De T2K à Hyper-Kamiokande


Les oscillations de neutrinos ont été découvertes à la fin des années 90 et récompensées par le prix Nobel de physique en 2015. Depuis lors, les oscillations ont été étudiées dans le cadre de diverses expériences, exploitant notamment les neutrinos produits par les rayons cosmiques, le Soleil, les réacteurs nucléaires et les accélérateurs de particules. Ces dernières, , ont la capacité unique de produire un faisceau de neutrinos ou d'antineutrinos de saveur et d'énergie optimisées dans la direction souhaitée.


Figure 2: Vue schématique du détecteur lointain Hyper-Kamiokande en construction au Japon.
Crédit: Hyper-K collaboration


Un ensemble de détecteurs, placés à proximité de la source de neutrinos, est utilisé pour caractériser la quantité de neutrinos produits et leur probabilité d'interagir avec la matière. Un grand détecteur "lointain" intercepte les neutrinos à des centaines de kilomètres de la source pour mesurer la probabilité d'oscillation d'une saveur à l'autre. Cette approche est aujourd'hui exploitée par l'expérience Tokai To Kamioka (T2K), au Japon, à laquelle l'Irfu apporte des contributions cruciales.

T2K fonctionnera jusqu'en 2027, date à laquelle son successeur, HyperKamiokande (HK), prendra le relais. HK disposera d'un faisceau de neutrinos plus de deux fois plus intense et d'un détecteur lointain plus de huit fois plus grand que celui de T2K. HK héritera du détecteur proche de T2K (ND280), récemment amélioré.

Grâce à l'augmentation considérable de la statistique de neutrinos produits et détectés, HK sera en mesure de découvrir l'asymétrie possible entre l'oscillation des neutrinos et des antineutrinos, et d'apporter de nouvelles réponses au grand mystère de l'asymétrie matière-antimatière dans l'Univers.

Hyper-Kamiokande@Irfu


L'Irfu est à la pointe de cet effort expérimental majeur et a déjà joué un rôle de premier plan dans la refonte du détecteur ND280. L'institut contribue à présent à la construction du nouveau détecteur lointain de HK. Les grands défis pour ce nouveau détecteur sont liés à sa taille: une cuve cylindrique de 72 m de hauteur et 68 m de diamètre contenant 260 kilotonnes d'eau (voir figure 2), où la lumière Cherenkov produite par les particules chargées issues des interactions de neutrinos sera collectée par environ 13 000 tubes photomultiplicateurs (PMT). Les signaux des PMT seront lus par plus d'un millier de cartes électroniques.

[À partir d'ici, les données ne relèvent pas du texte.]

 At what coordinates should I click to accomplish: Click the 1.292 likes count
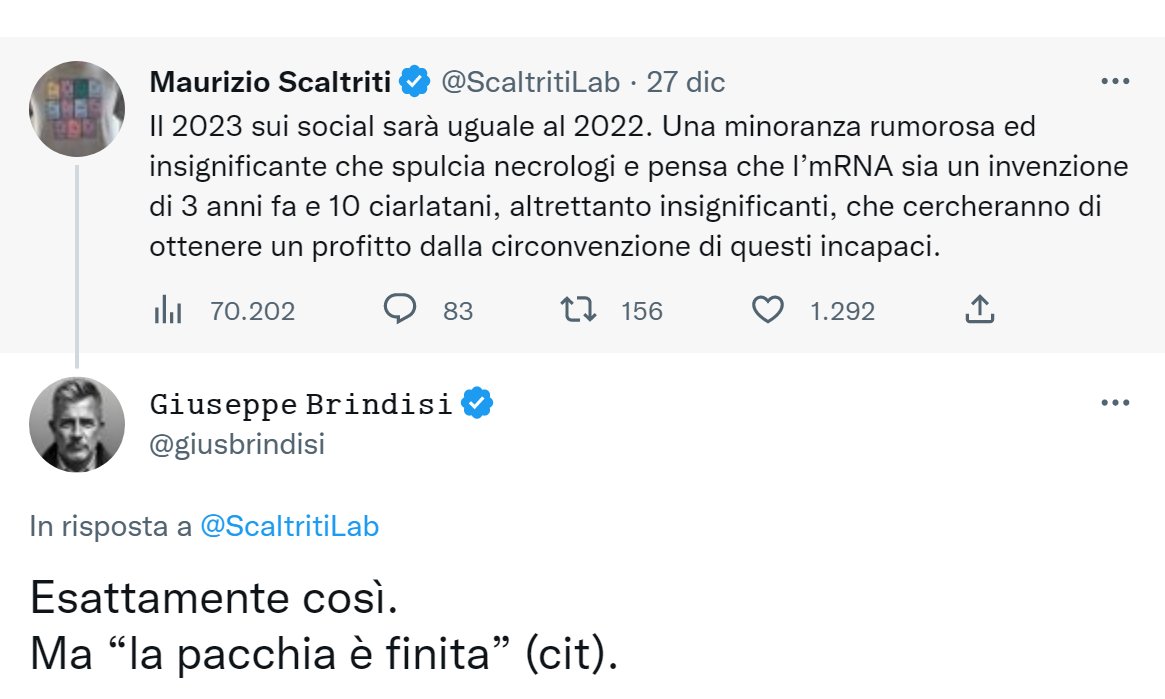tap(842, 312)
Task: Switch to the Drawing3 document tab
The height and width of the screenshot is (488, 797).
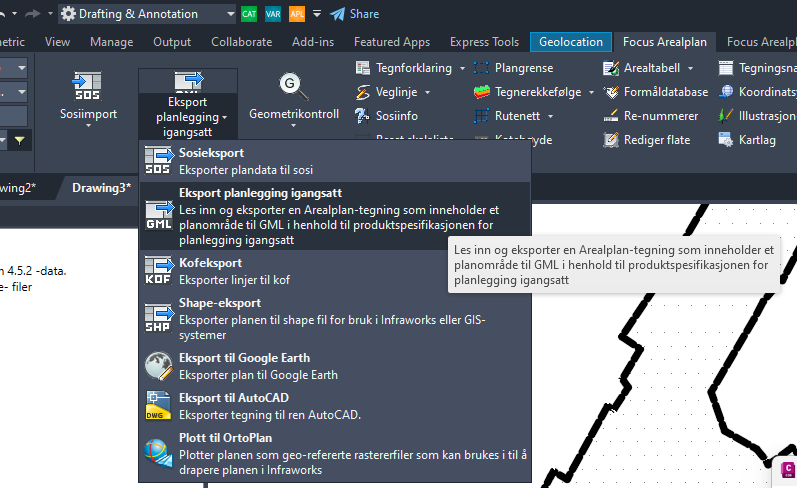Action: coord(101,187)
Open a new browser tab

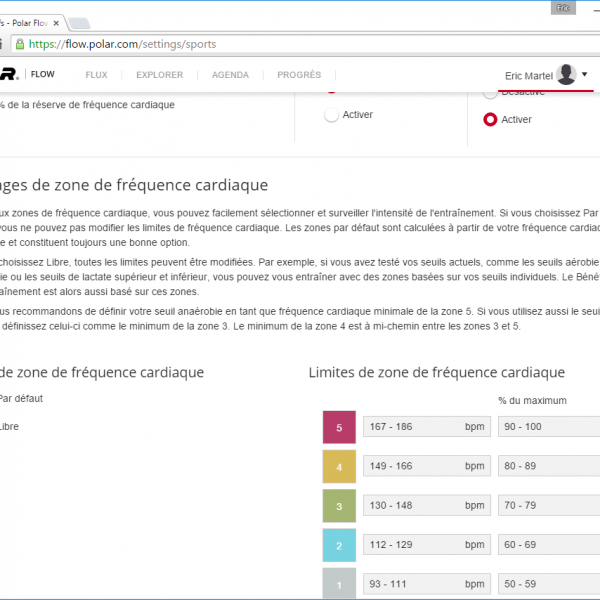point(80,22)
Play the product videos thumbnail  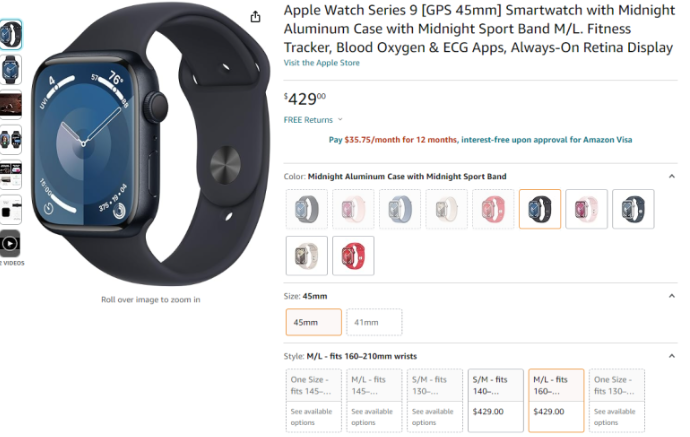[x=10, y=243]
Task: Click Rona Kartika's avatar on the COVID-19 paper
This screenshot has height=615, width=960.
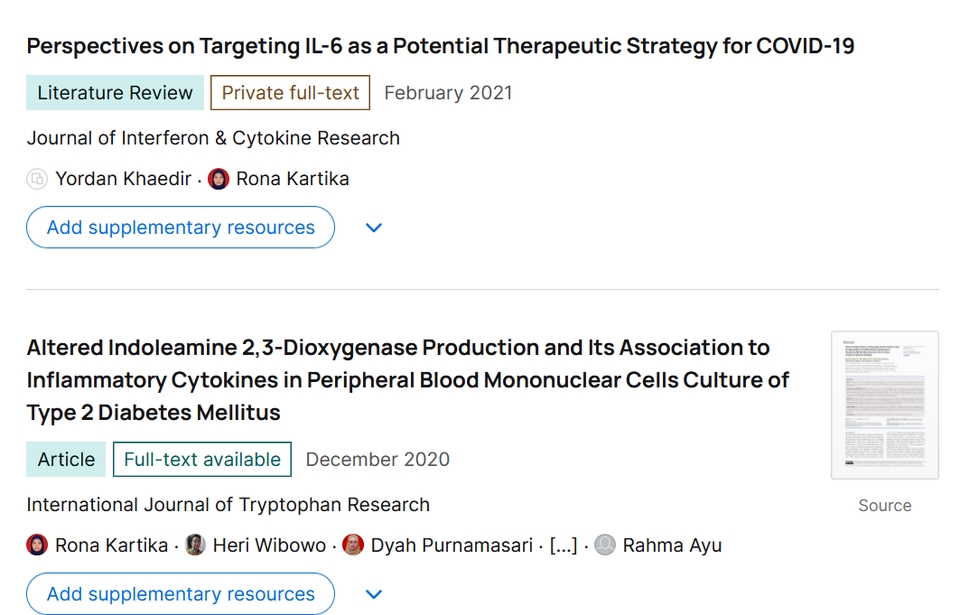Action: click(x=218, y=179)
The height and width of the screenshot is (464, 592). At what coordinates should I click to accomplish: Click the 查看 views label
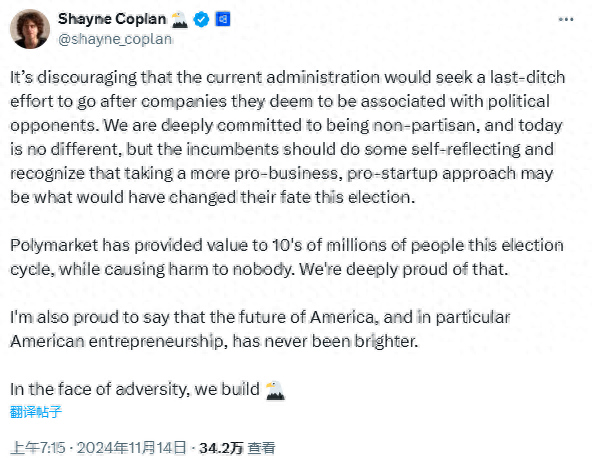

Figure 3: prototype du module électronique développé à l'Irfu pour le premier étage de la distribution de l'horloge du détecteur lointain de HK. Le module comporte 32 ports optiques et a été optimisé pour une latence déterministe à faible instabilité (quelques picosecondes).


Afin de permettre des mesures précises des oscillations, toutes les unités de lecture de ce gigantesque détecteur doivent être correctement synchronisées dans le temps et inter-étalonnées en énergie pour garantir l'uniformité de leur réponse. L'Irfu est au coeur de ces défis et développe notamment un nouveau module électronique pour le système de distribution de l'horloge aux milliers d'unités de lecture. L'Irfu soutient également, par l'intermédiaire de son antenne au CERN, le développement du banc d'essai qui servira à calibrer précisément les unités électroniques de lecture et a s'assurer qu'elles satisfont les specifications.

Pour mesurer le défi technologique auquel nous sommes confrontés, mentionnons que nous devons assurer une précision dans l'échelle d'énergie des neutrinos de l'ordre de 0,5 %, ce qui induit une exigence de 0,1 % sur l'étalonnage de la linéarité de charge des cartes électroniques de lecture.

De plus, afin d'assurer une résolution spatiale meilleure que 15 cm pour des trajets de lumiere Cherencov de 100 mètres, un système de distribution capable d'envoyer une horloge avec une stabilite temporelle meilleure que 100 ps à 13 000 PMT répartis sur une surface cylindrique de plus de 15 000 mètres carrés doit être mis en place. A cette fin, une approche en plusieurs étages est mise en oeuvre et l'Irfu développe le premier étage de ce système: le nouveau module électronique illustré sur la figure 3 présente une instabilité aléatoire (déterministe) inférieure à 4ps (2ps).


Figure 4: le détecteur Hyper-Kamiokande sera placé à 600 m sous terre dans la mine de Kamioka à Hida City, Gifu, où la plus grande caverne jamais creusée par l'homme est en cours d'excavation (à gauche). Les PMT sont en cours d'approvisionnement et testés avant leur installation (à droite).

La construction du détecteur HK est en cours. Comme le montre la figure 4, l'excavation de la caverne et l'achat de PMT sont bien avancés. La phase de prise de données devrait commencer en début d'année 2028.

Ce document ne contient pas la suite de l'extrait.